◆ PROVIDED TEXT
"""

The Facebook Creative Hub that the social network announced at the Cannes Lions International Festival of Creativity in June is now available to “the entire global advertising and marketing community.”
Facebook said in a Facebook for Business post that it has been testing Facebook Creative Hub with more than 30 agencies since announcing it at Cannes Lions.
The social network added that it also introduced an Inspiration Gallery to showcase examples of successful creative across Facebook and Instagram. – AdWeek
Snap Inc., the parent company of the popular photo-messaging and storytelling app Snapchat, is having a productive autumn. A couple of weeks ago, Snap filed confidential documents for a coming stock offering that could value the firm at $30 billion, which would make it one of the largest initial public offerings in recent years. Around the same time, it began selling Spectacles, sunglasses that can record video clips, which have become one of the most sought-after gadgets of the season.

"""

Reproduce word for word the stretch of the news excerpt from "Facebook said in" through "at Cannes Lions.". The records are separate from the news excerpt and unrelated to it.

◆ DATA LISTING
"""

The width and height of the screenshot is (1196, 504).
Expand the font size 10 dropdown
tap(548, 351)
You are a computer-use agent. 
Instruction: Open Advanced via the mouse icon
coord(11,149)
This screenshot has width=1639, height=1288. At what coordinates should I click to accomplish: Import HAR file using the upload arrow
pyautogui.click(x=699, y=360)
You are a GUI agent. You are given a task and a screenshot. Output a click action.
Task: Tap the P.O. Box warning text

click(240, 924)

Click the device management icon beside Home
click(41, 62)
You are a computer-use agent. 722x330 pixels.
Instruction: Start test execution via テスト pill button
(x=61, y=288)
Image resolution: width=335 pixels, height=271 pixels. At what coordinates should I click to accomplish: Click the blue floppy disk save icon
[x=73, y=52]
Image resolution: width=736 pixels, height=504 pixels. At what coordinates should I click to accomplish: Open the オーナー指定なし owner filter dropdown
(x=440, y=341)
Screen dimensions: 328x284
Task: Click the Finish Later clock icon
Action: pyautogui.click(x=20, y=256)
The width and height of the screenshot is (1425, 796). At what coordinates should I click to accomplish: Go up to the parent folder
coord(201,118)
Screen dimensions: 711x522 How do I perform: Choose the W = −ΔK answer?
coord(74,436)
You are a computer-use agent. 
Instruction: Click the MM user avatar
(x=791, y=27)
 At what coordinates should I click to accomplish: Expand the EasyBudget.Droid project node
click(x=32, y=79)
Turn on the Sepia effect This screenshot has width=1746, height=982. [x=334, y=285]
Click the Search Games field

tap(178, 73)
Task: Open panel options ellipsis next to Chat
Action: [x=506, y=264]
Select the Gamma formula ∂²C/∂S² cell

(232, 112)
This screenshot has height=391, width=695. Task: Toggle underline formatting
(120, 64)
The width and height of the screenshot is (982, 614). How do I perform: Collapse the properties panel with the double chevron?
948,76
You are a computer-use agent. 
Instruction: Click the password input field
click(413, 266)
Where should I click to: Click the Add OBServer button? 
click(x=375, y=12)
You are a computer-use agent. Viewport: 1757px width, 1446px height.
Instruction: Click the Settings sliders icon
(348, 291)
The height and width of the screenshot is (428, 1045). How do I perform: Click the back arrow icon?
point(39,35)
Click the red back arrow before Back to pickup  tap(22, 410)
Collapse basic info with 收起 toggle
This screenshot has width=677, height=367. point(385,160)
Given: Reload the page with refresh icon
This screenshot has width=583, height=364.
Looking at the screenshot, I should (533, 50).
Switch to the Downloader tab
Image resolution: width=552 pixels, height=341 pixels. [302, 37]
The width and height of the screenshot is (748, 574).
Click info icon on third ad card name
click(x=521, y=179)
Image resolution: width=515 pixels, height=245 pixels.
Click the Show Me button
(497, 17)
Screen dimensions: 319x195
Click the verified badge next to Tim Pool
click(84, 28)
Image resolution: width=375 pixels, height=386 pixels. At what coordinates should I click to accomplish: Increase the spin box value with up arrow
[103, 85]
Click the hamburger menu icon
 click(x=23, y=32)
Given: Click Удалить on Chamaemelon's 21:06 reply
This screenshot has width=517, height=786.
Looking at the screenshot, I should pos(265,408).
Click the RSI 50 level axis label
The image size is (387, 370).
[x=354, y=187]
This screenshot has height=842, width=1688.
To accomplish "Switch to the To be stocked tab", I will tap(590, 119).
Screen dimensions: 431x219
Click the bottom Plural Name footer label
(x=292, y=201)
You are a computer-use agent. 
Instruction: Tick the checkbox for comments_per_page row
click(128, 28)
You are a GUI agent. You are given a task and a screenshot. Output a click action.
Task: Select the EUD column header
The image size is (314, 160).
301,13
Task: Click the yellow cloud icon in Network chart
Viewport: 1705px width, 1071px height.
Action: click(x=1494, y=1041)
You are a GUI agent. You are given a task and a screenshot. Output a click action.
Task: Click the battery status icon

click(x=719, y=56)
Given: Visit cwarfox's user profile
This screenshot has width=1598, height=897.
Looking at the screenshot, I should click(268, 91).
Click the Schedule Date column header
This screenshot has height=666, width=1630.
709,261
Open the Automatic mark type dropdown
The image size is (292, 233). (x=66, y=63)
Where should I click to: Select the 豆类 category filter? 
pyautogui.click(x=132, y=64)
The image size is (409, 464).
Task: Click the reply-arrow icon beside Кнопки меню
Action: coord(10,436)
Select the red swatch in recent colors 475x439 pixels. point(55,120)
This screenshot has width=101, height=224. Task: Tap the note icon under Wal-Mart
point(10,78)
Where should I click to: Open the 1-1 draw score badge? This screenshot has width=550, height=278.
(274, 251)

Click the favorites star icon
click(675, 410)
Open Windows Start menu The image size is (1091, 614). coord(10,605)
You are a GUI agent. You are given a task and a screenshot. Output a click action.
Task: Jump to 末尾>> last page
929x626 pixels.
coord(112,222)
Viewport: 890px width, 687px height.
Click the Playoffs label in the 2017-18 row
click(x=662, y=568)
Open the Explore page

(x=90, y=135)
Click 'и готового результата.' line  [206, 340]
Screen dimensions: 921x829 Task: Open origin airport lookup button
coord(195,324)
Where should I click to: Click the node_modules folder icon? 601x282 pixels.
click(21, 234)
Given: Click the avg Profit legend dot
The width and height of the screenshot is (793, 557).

"""

◆ WRITTEN SOLUTION
Facebook said in a Facebook for Business post that it has been testing Facebook Creative Hub with more than 30 agencies since announcing it at Cannes Lions.